Plyometric Training 101: Your How To Guide

Plyomtric Training

Box Jumps are a popular Plyometric training exercise

As you build your workout programs, at some point you may decide you want to try a new form of training that’ll help you take your fitness one step further.

Plyometric training can offer great challenge, improve areas of your fitness that straight cardio or strength training can’t, and will provide excellent transfer-over benefits if you participate in sports.

Let’s go over some of the facts about plyometric training so that you can decide if it’s something you’ll want to include in your workout routine.

What Is Plyometric Training?

Plyometric training is a form of training that requires the muscles to exert a maximum amount of force over a very short period of time and revolves around the jumping action.

This type of training focuses almost exclusively on fast twitch muscle fibres, so is excellent for any type of sport that requires all out bursts of activity.

Plyometric training was formerly called jump training as it trains you to improve your jumping ability, so is also great for any sport that incorporates jumping into your performance such as basketball, volleyball, or tennis.

Who Should Do Plyometric Training?

Plyometric training is best done by those participating in the sports just named above, as well as for anyone who simply wants to increase their explosiveness, power and even agility.

Those who regularly perform very heavy weight lifting may turn to plyometrics to help build this explosive element of their fitness, which may then help them lift more weight when they’re back doing their usual exercises.

Plyometric training, as it is quite intense, can also be done by those who want to burn more calories during their workout, improve their cardiovascular fitness level, and who would like a change of pace from the traditional cardio routine.

While conventional plyometric training typically requires longer breaks between exercises (to allow for full recovery for optimal performance), if you reduce the rest time, you can get a very good calorie burn from the session, not to mention boost in your metabolic rate.

The drawback is your performance may compromised slightly by the shorter rest periods, however if that is not your top priority, it’s a trade-off you may be willing to make.

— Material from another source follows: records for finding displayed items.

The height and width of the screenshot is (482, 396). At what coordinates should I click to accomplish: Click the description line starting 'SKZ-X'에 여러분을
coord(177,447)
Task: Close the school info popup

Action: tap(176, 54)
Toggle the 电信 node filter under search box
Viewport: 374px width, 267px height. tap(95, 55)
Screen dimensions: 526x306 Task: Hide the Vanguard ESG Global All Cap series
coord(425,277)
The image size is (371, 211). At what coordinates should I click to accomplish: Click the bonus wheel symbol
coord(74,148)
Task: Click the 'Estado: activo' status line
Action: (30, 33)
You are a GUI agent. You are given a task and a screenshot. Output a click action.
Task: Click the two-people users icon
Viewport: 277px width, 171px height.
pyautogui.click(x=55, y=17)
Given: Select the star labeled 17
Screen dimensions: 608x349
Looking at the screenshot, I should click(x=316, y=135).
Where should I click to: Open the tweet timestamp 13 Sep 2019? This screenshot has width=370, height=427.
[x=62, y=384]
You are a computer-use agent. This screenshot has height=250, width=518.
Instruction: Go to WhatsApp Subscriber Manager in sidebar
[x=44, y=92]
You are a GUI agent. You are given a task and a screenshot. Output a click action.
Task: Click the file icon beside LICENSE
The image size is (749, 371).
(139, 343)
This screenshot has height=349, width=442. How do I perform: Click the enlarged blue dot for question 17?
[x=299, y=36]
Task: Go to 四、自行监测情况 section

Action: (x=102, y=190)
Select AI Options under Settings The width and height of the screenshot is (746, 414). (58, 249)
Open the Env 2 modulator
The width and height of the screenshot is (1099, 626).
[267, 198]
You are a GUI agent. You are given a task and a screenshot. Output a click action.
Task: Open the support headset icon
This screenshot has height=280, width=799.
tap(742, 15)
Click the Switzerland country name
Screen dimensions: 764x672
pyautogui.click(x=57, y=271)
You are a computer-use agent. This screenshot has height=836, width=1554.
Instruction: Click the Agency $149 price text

Adding Plyometric Training Into Your Workout Routine

If you’ve decided that you’d like to get started with plyometric training, the first thing to note is that it should never be done on the same day you do very heavy lifting, especially for the lower body.

Clap Pushups

Clap pushups help develop fast twitch muscle fibres in your pecs and arms

As heavy lifting will greatly fatigue your fast twitch muscle fibres, this means they won’t be able to fire as rapidly to execute plyometric training properly.

Do your plyometric training on off days or on days that you are only doing light endurance work (and preferably start the session with your plyometric training).

Also be sure that you are always warming up before starting your training as it’ll be quite easy to pull a muscle when doing this form of workout.

Some of the best plyometric exercises to consider adding to your routine include:

Squat Jumps – Squat and jump as high off the ground as possible
Lateral Jumps – Squat and jump to one side as far over as possible and back again
Tuck Jumps – Squat and jump up, tucking the legs into the body in the process
Box Jumps – Squat and jump up onto a box that’s 18 inches or higher (the higher the box, the harder the exercise)
Vertical Depth Jump – Jump off of a box, landing in a squat position and then rebound up off the ground as high as possible for another jump
Clap Push Up – Perform a push-up and then press up into the air, aiming to clap the hands before landing

Any of these exercises can be used to form your plyometric workout routine, helping you take your fitness to a higher level.